My strong advice would be to avoid this if at all possible. It is very hard to avoid the pressure from the rest of the organisation to ‘make’ the collaboration do X or Y. And it’s also very hard to counteract the slide towards it being seen as something other than collaboration.
Should the backbone have commitment and expertise in the content?
This can work, but there are risks which the collaborators and central team need to be alive to: having all the ‘actions’ dumped into the centre, and getting the balance of challenge vs neutral facilitation right. Collaborations need both an ‘organic leader’ and an ‘honest broker’. There’s more on how this might be done in this blog post.
When I was writing Working Collaboratively, I interviewed a few people about this. Craig Bennett, currently Executive Director of FOE EWNI, told me about his time convening the Corporate Leaders Group.
“If you have more than a small number of parties, then don’t underestimate the value of proper neutral facilitation and a secretariat.”
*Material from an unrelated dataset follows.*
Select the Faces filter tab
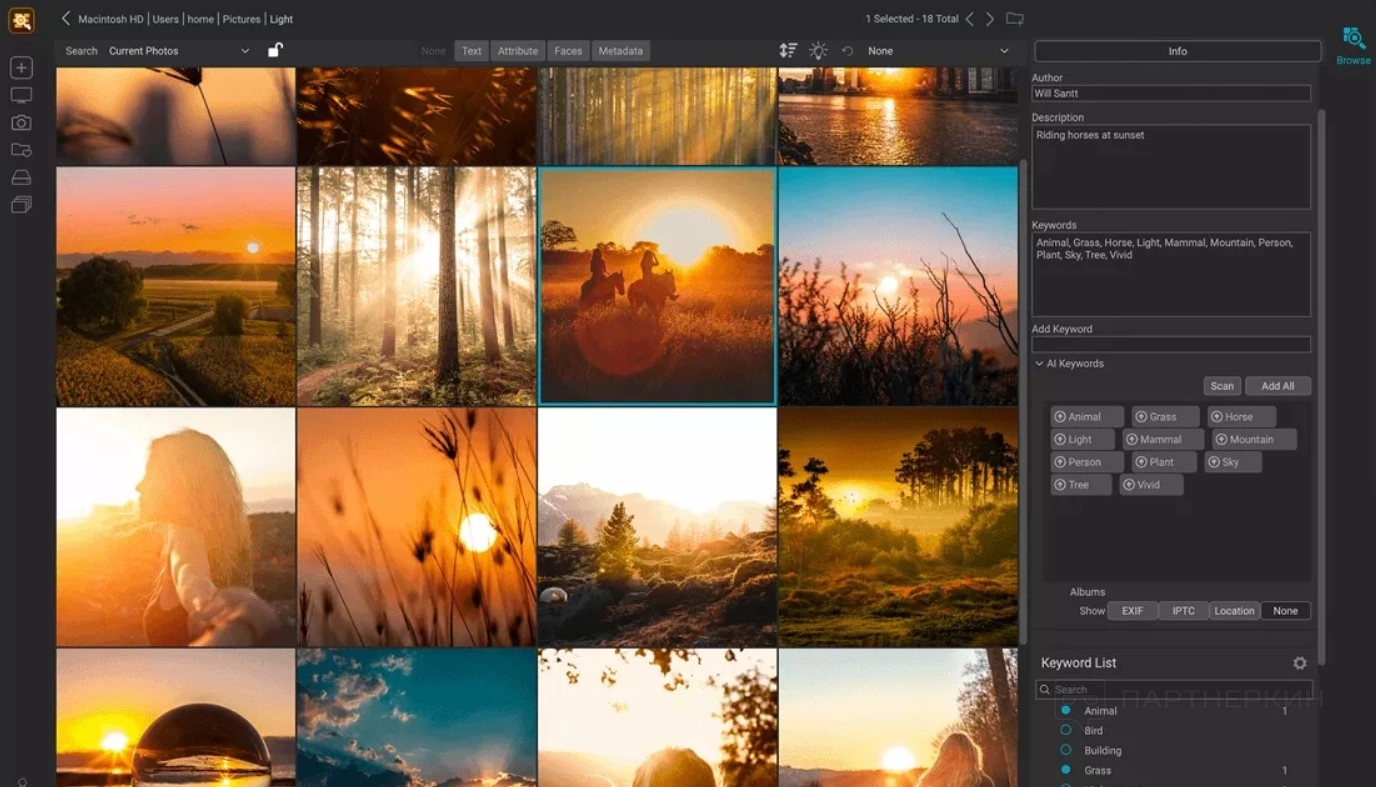pos(568,51)
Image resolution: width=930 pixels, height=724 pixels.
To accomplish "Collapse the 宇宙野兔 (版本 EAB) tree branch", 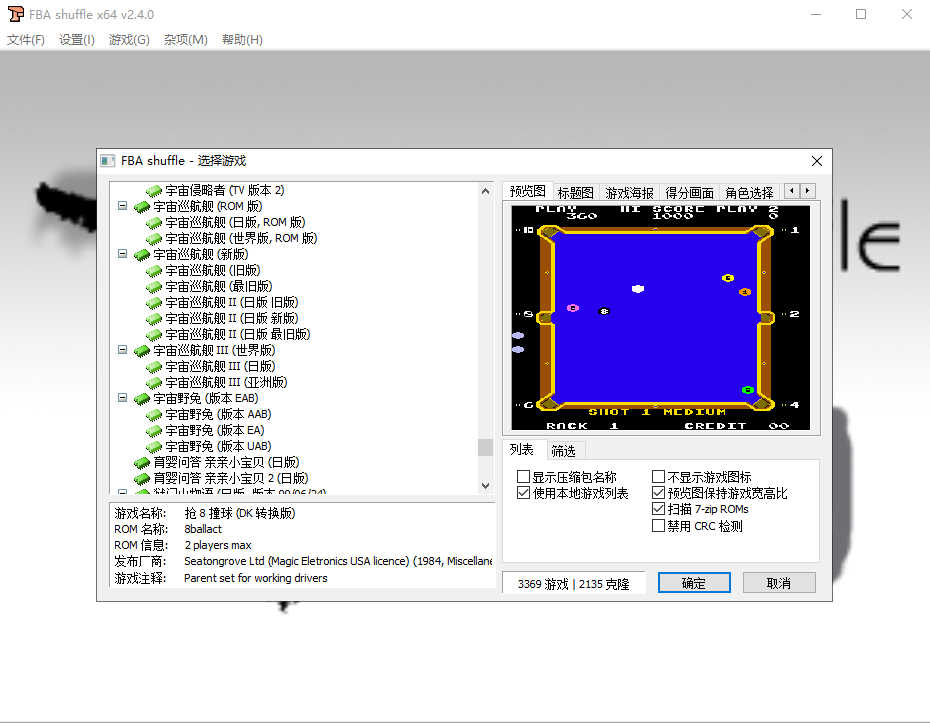I will click(x=121, y=398).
Whether that third party role should be truly neutral was less clear. Signe Bruun Jensen of Maersk Line valued the facilitation combined with the challenge and conscience role that Forum for the Future brought to the Sustainable Shipping Initiative:
“You need that challenger role. If you can find it in a facilitator then great – he or she can help create a sense of urgency and purpose that pushes the process along. I think the real challenge is for the facilitator – whether he or she can balance that potential conflict of interest. That’s why we ultimately decided to split the role in the later stages of the process.”
While you can buy in a neutral facilitator (if you have the resource to do so), you cannot invent a trusted, powerful ‘organic’ leader - who has credibility among the collaborators, understands the subject and has ambition for transformative solutions - if they are not already in the system.
You may be such a person, or you may need to get such a person on board.
Jonathon Porritt, Founder Director of Forum for the Future, has been involved in catalysing many collaborative initiatives, including the Sustainable Shipping Initiative. He said:
“You have to be able to get the right people into the room at some stage. If you don’t have that ability yourself you have to find someone who has.”
So you need that ambitious, challenging, exciting expertise. Heart, guts, brain. And you need, separately, your backbone.
"Who will make sure it doesn't fall over?"
This was a question posed by someone in a workshop I facilitated, which brought together stakeholders (potential collaborators) who shared an interest in a water catchment.
It was a good question. In a collaboration, where equality between organisations is a value - and the pragmatic as well as philosophical truth is that everyone is only involved because they choose to be - what constitutes leadership? How do you avoid no-one taking responsibility because everyone is sharing responsibility?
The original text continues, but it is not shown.